The data must be returned exactly. No line may be left out.

((

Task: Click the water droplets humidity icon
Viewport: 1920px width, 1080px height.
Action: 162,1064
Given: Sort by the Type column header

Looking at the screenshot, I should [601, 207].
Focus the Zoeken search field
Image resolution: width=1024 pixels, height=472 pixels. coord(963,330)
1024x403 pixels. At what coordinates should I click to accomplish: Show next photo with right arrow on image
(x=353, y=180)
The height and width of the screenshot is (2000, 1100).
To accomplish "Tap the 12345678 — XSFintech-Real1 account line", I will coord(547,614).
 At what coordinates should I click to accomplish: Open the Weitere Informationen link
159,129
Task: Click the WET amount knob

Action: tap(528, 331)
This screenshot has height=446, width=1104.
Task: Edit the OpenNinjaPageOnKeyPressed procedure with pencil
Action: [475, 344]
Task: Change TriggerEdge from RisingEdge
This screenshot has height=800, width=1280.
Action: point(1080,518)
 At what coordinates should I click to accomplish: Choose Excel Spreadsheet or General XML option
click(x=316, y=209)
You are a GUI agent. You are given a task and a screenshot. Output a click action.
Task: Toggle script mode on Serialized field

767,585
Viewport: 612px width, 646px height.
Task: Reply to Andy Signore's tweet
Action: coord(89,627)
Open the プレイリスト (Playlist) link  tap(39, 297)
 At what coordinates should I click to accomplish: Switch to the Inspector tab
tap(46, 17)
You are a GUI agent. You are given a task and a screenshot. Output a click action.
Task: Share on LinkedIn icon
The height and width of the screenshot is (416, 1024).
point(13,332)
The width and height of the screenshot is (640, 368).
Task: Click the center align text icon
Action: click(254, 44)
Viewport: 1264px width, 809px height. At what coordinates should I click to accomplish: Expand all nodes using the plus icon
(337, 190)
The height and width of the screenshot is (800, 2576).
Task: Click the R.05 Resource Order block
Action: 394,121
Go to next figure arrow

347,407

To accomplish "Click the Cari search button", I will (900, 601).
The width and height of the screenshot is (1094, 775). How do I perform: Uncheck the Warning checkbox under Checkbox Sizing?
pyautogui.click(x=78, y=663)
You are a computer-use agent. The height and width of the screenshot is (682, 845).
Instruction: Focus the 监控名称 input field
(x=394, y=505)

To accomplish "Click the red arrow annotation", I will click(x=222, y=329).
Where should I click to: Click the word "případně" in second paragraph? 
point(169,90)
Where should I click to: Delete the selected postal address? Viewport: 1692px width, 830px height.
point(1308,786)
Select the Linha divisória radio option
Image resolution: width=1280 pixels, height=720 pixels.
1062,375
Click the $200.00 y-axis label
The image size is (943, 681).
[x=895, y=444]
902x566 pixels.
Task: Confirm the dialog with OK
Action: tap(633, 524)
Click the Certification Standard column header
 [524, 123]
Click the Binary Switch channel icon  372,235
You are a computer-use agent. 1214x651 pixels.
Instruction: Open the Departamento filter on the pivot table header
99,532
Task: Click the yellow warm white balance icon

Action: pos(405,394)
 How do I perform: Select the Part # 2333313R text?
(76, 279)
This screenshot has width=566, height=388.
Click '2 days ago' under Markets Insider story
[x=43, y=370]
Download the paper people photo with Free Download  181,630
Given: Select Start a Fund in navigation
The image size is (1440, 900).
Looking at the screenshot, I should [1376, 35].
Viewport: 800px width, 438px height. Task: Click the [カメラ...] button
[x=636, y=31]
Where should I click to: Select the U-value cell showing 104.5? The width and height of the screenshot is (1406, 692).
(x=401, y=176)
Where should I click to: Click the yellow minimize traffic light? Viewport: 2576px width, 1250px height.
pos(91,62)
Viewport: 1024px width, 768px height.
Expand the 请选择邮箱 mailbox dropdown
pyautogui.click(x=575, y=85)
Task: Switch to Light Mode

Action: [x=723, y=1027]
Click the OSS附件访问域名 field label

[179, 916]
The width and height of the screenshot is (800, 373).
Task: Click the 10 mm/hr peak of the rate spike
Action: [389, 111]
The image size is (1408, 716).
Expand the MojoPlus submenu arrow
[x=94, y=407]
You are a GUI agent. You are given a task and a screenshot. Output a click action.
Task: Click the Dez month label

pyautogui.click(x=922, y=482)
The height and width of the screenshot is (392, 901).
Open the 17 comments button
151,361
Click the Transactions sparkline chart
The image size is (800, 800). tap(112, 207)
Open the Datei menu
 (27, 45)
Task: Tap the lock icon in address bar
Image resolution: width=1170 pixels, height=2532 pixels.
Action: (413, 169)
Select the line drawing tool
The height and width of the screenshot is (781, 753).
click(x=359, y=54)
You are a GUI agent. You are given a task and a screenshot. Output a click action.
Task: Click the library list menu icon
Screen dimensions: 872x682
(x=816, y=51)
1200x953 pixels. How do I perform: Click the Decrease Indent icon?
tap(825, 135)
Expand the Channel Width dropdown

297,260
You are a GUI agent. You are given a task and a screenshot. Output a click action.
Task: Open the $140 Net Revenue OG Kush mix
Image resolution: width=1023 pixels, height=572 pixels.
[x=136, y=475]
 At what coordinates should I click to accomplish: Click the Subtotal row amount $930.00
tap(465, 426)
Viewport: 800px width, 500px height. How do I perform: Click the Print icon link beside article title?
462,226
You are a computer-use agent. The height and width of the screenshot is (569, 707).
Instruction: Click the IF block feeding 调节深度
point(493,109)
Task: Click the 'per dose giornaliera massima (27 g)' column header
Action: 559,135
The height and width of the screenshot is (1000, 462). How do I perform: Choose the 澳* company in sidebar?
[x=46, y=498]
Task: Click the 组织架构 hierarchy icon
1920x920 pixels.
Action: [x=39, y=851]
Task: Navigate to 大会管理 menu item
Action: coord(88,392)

))

#### [Written answer]
Task: Click the water droplets humidity icon
Viewport: 1920px width, 1080px height.
Action: 162,1064
Given: Sort by the Type column header

Looking at the screenshot, I should [601, 207].
Focus the Zoeken search field
Image resolution: width=1024 pixels, height=472 pixels. coord(963,330)
1024x403 pixels. At what coordinates should I click to accomplish: Show next photo with right arrow on image
(x=353, y=180)
The height and width of the screenshot is (2000, 1100).
To accomplish "Tap the 12345678 — XSFintech-Real1 account line", I will coord(547,614).
 At what coordinates should I click to accomplish: Open the Weitere Informationen link
159,129
Task: Click the WET amount knob

Action: tap(528, 331)
This screenshot has height=446, width=1104.
Task: Edit the OpenNinjaPageOnKeyPressed procedure with pencil
Action: [475, 344]
Task: Change TriggerEdge from RisingEdge
This screenshot has height=800, width=1280.
Action: point(1080,518)
 At what coordinates should I click to accomplish: Choose Excel Spreadsheet or General XML option
click(x=316, y=209)
You are a GUI agent. You are given a task and a screenshot. Output a click action.
Task: Toggle script mode on Serialized field

767,585
Viewport: 612px width, 646px height.
Task: Reply to Andy Signore's tweet
Action: coord(89,627)
Open the プレイリスト (Playlist) link  tap(39, 297)
 At what coordinates should I click to accomplish: Switch to the Inspector tab
tap(46, 17)
You are a GUI agent. You are given a task and a screenshot. Output a click action.
Task: Share on LinkedIn icon
The height and width of the screenshot is (416, 1024).
point(13,332)
The width and height of the screenshot is (640, 368).
Task: Click the center align text icon
Action: click(254, 44)
Viewport: 1264px width, 809px height. At what coordinates should I click to accomplish: Expand all nodes using the plus icon
(337, 190)
The height and width of the screenshot is (800, 2576).
Task: Click the R.05 Resource Order block
Action: 394,121
Go to next figure arrow

347,407

To accomplish "Click the Cari search button", I will (900, 601).
The width and height of the screenshot is (1094, 775). How do I perform: Uncheck the Warning checkbox under Checkbox Sizing?
pyautogui.click(x=78, y=663)
You are a computer-use agent. The height and width of the screenshot is (682, 845).
Instruction: Focus the 监控名称 input field
(x=394, y=505)

To accomplish "Click the red arrow annotation", I will click(x=222, y=329).
Where should I click to: Click the word "případně" in second paragraph? 
point(169,90)
Where should I click to: Delete the selected postal address? Viewport: 1692px width, 830px height.
point(1308,786)
Select the Linha divisória radio option
Image resolution: width=1280 pixels, height=720 pixels.
1062,375
Click the $200.00 y-axis label
The image size is (943, 681).
[x=895, y=444]
902x566 pixels.
Task: Confirm the dialog with OK
Action: tap(633, 524)
Click the Certification Standard column header
 [524, 123]
Click the Binary Switch channel icon  372,235
You are a computer-use agent. 1214x651 pixels.
Instruction: Open the Departamento filter on the pivot table header
99,532
Task: Click the yellow warm white balance icon

Action: pos(405,394)
 How do I perform: Select the Part # 2333313R text?
(76, 279)
This screenshot has width=566, height=388.
Click '2 days ago' under Markets Insider story
[x=43, y=370]
Download the paper people photo with Free Download  181,630
Given: Select Start a Fund in navigation
The image size is (1440, 900).
Looking at the screenshot, I should [1376, 35].
Viewport: 800px width, 438px height. Task: Click the [カメラ...] button
[x=636, y=31]
Where should I click to: Select the U-value cell showing 104.5? The width and height of the screenshot is (1406, 692).
(x=401, y=176)
Where should I click to: Click the yellow minimize traffic light? Viewport: 2576px width, 1250px height.
pos(91,62)
Viewport: 1024px width, 768px height.
Expand the 请选择邮箱 mailbox dropdown
pyautogui.click(x=575, y=85)
Task: Switch to Light Mode

Action: [x=723, y=1027]
Click the OSS附件访问域名 field label

[179, 916]
The width and height of the screenshot is (800, 373).
Task: Click the 10 mm/hr peak of the rate spike
Action: [389, 111]
The image size is (1408, 716).
Expand the MojoPlus submenu arrow
[x=94, y=407]
You are a GUI agent. You are given a task and a screenshot. Output a click action.
Task: Click the Dez month label

pyautogui.click(x=922, y=482)
The height and width of the screenshot is (392, 901).
Open the 17 comments button
151,361
Click the Transactions sparkline chart
The image size is (800, 800). tap(112, 207)
Open the Datei menu
 (27, 45)
Task: Tap the lock icon in address bar
Image resolution: width=1170 pixels, height=2532 pixels.
Action: (413, 169)
Select the line drawing tool
The height and width of the screenshot is (781, 753).
click(x=359, y=54)
You are a GUI agent. You are given a task and a screenshot. Output a click action.
Task: Click the library list menu icon
Screen dimensions: 872x682
(x=816, y=51)
1200x953 pixels. How do I perform: Click the Decrease Indent icon?
tap(825, 135)
Expand the Channel Width dropdown

297,260
You are a GUI agent. You are given a task and a screenshot. Output a click action.
Task: Open the $140 Net Revenue OG Kush mix
Image resolution: width=1023 pixels, height=572 pixels.
[x=136, y=475]
 At what coordinates should I click to accomplish: Click the Subtotal row amount $930.00
tap(465, 426)
Viewport: 800px width, 500px height. How do I perform: Click the Print icon link beside article title?
462,226
You are a computer-use agent. The height and width of the screenshot is (569, 707).
Instruction: Click the IF block feeding 调节深度
point(493,109)
Task: Click the 'per dose giornaliera massima (27 g)' column header
Action: 559,135
The height and width of the screenshot is (1000, 462). How do I perform: Choose the 澳* company in sidebar?
[x=46, y=498]
Task: Click the 组织架构 hierarchy icon
1920x920 pixels.
Action: [x=39, y=851]
Task: Navigate to 大会管理 menu item
Action: coord(88,392)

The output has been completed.